Il y a quatre jours, le Dow Jones avait ouvert la séance à 10720 points de base. Tout à coup, Ben Bernanke, le gouverneur de la Fed n’était plus sûr d’être reconduit pour un deuxième mandat, car à dix mois des élections de mi-mandat, l’aile gauche du Parti Démocrate déclarait qu’il ne suffit pas de dire que des têtes vont tomber, il faut dire lesquelles et les faire rouler.-1,14%. Obama annonce que la curée est finie et qu’il va rétablir le cordon sanitaire[ii] qui existait de 1933 à 1999, aboli par un Parlement aux mains des Républicains, entre les banques d’affaires (investment bank) et les banques de détail (commercial banks), entre les activités spéculatives et la banque du bon père de famille. Si vous voulez que le contribuable vous tire d’affaire, il va falloir arrêter de jouer au casino. Si vous voulez jouer au casino, dans les hedge funds[iii] et autres private equity firms[iv], jouez tant que vous voudrez mais n’appelez plus le contribuable, quand la bise sera venue. -2,01%. Puis, -2,09%. Vendredi, l’indice effectuait un vol piqué à 10172.

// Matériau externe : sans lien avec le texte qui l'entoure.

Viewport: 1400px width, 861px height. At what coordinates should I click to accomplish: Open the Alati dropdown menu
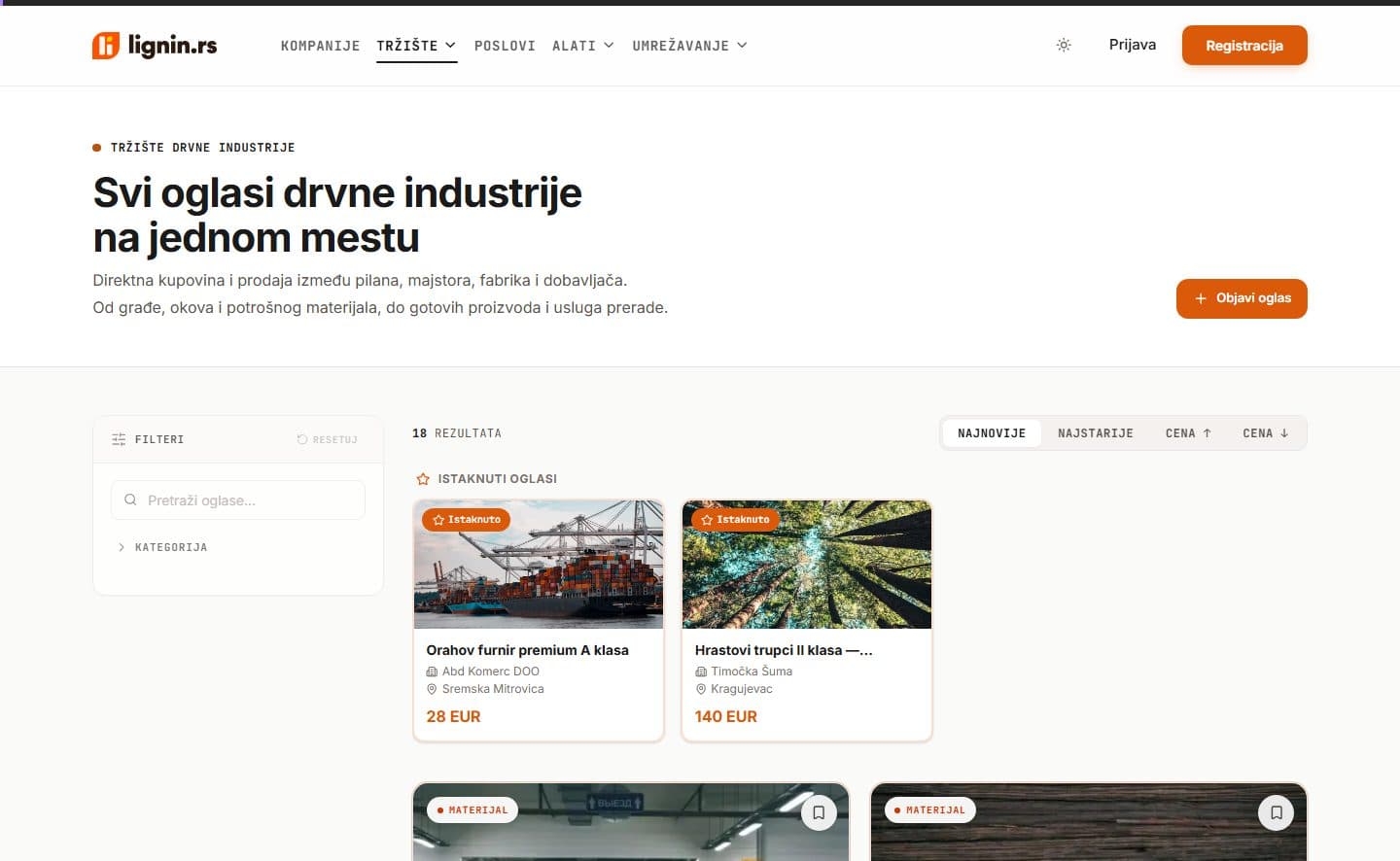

Les banques d’affaires, toutes devenues banques de dépôt depuis le tsunami financier défendent qu’investir leur argent aux côtés de celui de leurs clients est une manière d’aligner leurs intérêts sur ceux de leurs clients, d’être éthiques. Elles hurlent qu’on les empêche de faire leur métier, c'est-à-dire gagner de l’argent avec de l’argent. Au centre de la polémique, le proprietary trading, les opérations d’aller-retour pour le compte propre de la banque. D’ailleurs ne représentent-elles pas entre 0,025% du chiffre d’affaires de Wells Fargo et 10% chez Goldman Sachs. Alors pourquoi tant de haine ?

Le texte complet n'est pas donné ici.